Background/Context: Two key uses of international assessments of achievement have been (a) comparing country performances for identifying the countries with the best education systems and (2) generating insights about effective policy and practice strategies that are associated with higher learning outcomes. Do country rankings really reflect the quality of education in different countries? What are the fallacies of simply looking to higher performing countries to identify strategies for improving learning in our own countries?
Purpose: In this article we caution against (a) using country rankings as indicators of better education and (b) using correlates of higher performance in high ranking countries as a way of identifying strategies for improving education in our home countries. We elaborate on these cautions by discussing methodological limitations and by comparing five countries that scored very differently on the reading literacy scale of the 2009 PISA assessment.
Population: We use PISA 2009 reading assessment for five countries/jurisdictions as examples to elaborate on the problems with interpretation of international assessments: Canada, Shanghai-China, Germany, Turkey, and the US, i.e., countries from three continents that span the spectrum of high, average, and low ranking countries and jurisdictions.
Research Design: Using the five jurisdiction data in an exemplary fashion, our analyses focus on the interpretation of country rankings and correlates of reading performance within countries. We first examine the profiles of these jurisdictions with respect to high school graduation rates, school climate, student attitudes and disciplinary climate and how these variables are related to reading performance rankings. We then examine the extent to which two predictors of reading performance, reading enjoyment and out of school enrichment activities, may be responsible for higher performance levels.
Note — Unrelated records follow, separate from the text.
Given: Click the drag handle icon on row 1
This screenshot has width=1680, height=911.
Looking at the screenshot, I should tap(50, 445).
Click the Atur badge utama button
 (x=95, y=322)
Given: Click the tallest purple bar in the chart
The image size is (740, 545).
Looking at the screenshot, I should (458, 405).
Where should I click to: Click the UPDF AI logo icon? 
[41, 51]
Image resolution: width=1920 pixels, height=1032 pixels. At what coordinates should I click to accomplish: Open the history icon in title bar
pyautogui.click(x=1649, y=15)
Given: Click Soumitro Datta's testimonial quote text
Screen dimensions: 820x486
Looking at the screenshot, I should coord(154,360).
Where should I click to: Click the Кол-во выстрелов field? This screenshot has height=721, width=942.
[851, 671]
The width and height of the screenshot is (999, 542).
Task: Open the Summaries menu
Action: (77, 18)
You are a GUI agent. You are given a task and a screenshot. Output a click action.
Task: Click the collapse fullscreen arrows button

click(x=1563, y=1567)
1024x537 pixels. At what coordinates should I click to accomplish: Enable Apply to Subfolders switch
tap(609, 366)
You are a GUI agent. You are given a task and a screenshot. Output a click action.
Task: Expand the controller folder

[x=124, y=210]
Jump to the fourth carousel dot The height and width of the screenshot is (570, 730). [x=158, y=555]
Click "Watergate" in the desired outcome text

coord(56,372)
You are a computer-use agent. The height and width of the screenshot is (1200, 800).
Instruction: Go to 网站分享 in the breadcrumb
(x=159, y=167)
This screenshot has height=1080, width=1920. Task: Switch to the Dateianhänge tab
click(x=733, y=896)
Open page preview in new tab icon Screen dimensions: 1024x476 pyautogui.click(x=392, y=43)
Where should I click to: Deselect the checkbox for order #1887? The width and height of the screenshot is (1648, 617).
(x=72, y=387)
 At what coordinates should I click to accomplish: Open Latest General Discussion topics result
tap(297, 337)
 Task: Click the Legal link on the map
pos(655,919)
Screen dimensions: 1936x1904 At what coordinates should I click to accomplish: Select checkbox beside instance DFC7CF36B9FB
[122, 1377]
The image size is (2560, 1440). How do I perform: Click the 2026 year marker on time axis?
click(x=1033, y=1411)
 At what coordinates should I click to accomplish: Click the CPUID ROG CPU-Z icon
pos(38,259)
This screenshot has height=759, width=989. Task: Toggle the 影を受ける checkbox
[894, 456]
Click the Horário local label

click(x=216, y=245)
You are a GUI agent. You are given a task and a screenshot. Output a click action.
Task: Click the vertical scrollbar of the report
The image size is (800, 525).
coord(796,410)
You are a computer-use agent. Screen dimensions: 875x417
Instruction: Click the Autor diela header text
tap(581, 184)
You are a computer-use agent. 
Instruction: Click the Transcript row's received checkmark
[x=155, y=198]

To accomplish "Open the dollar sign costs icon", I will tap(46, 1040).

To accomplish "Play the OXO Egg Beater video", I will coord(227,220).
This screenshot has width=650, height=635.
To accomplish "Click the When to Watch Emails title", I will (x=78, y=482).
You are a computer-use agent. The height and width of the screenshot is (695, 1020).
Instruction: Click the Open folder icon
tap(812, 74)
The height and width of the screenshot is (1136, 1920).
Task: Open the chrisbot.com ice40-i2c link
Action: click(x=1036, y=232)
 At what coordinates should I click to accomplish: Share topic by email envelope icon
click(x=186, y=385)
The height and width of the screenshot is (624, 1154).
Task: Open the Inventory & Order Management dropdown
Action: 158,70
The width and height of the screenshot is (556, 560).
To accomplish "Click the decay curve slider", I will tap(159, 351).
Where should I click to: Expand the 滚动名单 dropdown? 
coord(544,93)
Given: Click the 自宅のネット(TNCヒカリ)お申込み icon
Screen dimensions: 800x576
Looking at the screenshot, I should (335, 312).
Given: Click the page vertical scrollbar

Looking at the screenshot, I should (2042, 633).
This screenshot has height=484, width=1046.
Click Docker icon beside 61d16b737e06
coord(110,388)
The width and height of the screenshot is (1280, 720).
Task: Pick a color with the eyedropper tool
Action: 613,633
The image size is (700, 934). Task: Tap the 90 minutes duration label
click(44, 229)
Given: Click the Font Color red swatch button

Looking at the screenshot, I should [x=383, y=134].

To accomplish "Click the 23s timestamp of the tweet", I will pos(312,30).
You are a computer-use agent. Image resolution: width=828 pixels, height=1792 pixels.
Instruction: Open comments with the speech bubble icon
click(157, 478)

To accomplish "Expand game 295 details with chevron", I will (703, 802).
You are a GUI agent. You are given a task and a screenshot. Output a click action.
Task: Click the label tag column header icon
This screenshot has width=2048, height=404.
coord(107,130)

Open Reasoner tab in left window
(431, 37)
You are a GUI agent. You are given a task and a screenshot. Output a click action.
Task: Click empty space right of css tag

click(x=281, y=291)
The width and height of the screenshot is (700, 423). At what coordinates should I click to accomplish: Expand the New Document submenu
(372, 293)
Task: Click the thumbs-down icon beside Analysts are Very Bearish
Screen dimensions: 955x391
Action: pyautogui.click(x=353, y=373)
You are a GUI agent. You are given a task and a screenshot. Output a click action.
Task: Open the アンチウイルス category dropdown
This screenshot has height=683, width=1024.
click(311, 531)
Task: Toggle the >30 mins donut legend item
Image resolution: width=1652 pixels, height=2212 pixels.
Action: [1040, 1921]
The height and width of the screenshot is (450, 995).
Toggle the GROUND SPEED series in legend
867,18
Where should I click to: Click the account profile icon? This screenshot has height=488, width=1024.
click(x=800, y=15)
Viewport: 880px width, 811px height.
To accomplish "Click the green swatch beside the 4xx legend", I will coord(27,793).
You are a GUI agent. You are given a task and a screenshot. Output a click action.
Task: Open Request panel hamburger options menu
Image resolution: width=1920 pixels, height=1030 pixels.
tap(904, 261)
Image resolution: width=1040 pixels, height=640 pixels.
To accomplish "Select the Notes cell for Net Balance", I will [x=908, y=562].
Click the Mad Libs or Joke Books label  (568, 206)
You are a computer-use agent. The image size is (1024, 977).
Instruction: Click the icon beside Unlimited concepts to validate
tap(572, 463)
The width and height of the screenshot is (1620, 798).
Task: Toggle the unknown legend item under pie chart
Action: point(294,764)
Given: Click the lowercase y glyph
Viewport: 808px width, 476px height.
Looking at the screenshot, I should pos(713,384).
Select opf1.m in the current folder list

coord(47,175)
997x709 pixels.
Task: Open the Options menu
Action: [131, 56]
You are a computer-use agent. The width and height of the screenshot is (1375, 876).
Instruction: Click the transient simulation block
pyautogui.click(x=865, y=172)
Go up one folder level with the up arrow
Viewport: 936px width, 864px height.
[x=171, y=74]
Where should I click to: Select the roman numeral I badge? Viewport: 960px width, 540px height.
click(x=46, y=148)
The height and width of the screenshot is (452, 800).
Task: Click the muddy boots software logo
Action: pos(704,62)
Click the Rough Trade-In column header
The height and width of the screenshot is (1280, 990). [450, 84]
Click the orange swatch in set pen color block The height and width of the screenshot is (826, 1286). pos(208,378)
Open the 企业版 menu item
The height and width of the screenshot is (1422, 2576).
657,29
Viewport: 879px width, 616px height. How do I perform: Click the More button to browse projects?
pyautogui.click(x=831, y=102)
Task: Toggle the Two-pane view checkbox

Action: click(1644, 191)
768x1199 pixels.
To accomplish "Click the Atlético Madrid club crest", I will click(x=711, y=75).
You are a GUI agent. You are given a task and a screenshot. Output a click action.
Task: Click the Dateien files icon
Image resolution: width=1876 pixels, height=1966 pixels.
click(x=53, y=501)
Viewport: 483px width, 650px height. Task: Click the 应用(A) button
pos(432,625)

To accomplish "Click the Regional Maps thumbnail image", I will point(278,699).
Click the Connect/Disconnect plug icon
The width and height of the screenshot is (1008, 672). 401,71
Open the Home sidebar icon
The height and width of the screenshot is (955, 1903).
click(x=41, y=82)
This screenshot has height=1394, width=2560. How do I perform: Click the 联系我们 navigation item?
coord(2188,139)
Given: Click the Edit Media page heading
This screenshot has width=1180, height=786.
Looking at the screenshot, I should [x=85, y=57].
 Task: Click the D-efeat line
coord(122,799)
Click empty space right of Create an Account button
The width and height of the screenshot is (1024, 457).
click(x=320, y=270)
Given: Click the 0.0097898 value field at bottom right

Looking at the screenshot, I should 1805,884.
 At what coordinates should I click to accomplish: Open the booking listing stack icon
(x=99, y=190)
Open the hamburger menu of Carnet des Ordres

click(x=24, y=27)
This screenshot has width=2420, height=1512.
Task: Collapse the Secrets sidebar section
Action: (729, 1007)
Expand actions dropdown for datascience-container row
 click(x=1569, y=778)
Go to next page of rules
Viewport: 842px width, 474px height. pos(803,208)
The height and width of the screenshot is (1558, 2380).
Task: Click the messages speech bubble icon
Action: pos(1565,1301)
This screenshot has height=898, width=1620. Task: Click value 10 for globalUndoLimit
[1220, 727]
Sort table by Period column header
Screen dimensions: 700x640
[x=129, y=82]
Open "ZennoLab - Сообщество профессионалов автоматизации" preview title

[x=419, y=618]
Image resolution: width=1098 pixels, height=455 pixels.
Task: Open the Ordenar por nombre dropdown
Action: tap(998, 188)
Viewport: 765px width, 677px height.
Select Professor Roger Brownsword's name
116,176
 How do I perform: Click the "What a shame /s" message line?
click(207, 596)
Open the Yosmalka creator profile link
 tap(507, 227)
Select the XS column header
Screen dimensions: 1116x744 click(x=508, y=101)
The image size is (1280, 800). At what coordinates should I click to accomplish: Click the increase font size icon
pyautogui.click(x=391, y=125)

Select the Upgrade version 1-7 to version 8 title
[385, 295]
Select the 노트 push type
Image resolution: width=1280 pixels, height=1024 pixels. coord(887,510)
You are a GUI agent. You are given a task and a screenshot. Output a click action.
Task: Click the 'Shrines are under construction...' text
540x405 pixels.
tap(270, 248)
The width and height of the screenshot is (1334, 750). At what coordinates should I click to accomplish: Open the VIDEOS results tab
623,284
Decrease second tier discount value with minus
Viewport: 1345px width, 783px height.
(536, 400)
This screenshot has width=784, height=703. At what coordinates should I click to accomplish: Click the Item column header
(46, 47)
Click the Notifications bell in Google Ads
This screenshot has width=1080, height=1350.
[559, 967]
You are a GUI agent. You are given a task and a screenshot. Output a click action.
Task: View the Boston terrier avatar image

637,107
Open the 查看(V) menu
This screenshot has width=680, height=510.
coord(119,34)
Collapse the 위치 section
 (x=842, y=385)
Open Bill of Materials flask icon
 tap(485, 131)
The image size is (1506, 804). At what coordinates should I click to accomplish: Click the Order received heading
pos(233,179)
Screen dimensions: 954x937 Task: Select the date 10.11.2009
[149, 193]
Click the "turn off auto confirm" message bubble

Conclusions: This article highlights the importance of establishing comparability of test scores and data across jurisdictions as the first step in making international comparisons based on international assessments such as PISA. When it comes to interpreting jurisdiction rankings in international assessments, researchers need to be aware that there is a variegated and complex picture of the relations between reading achievement ranking and rankings on a number of factors that one might think to be related individually or in combination to quality of education. This makes it highly questionable to use reading score rankings as a criterion for adopting educational policies and practices of other jurisdictions. Furthermore, reading scores vary greatly for different student sub-populations within a jurisdiction – e.g., gender, language, and cultural groups – that are all part of the same education system in a given jurisdiction. Identifying effective strategies for improving education using correlates of achievement in high performing countries should be also done with caution. Our analyses present evidence that two factors, reading enjoyment and out of school enrichment activities, cannot be considered solely responsible for higher performance levels. The analyses suggests that the PISA 2009 results are variegated with regards to attitudes towards reading and out-of-school learning experience, rather than exhibiting clear differences that might explain the different performances among the five jurisdictions.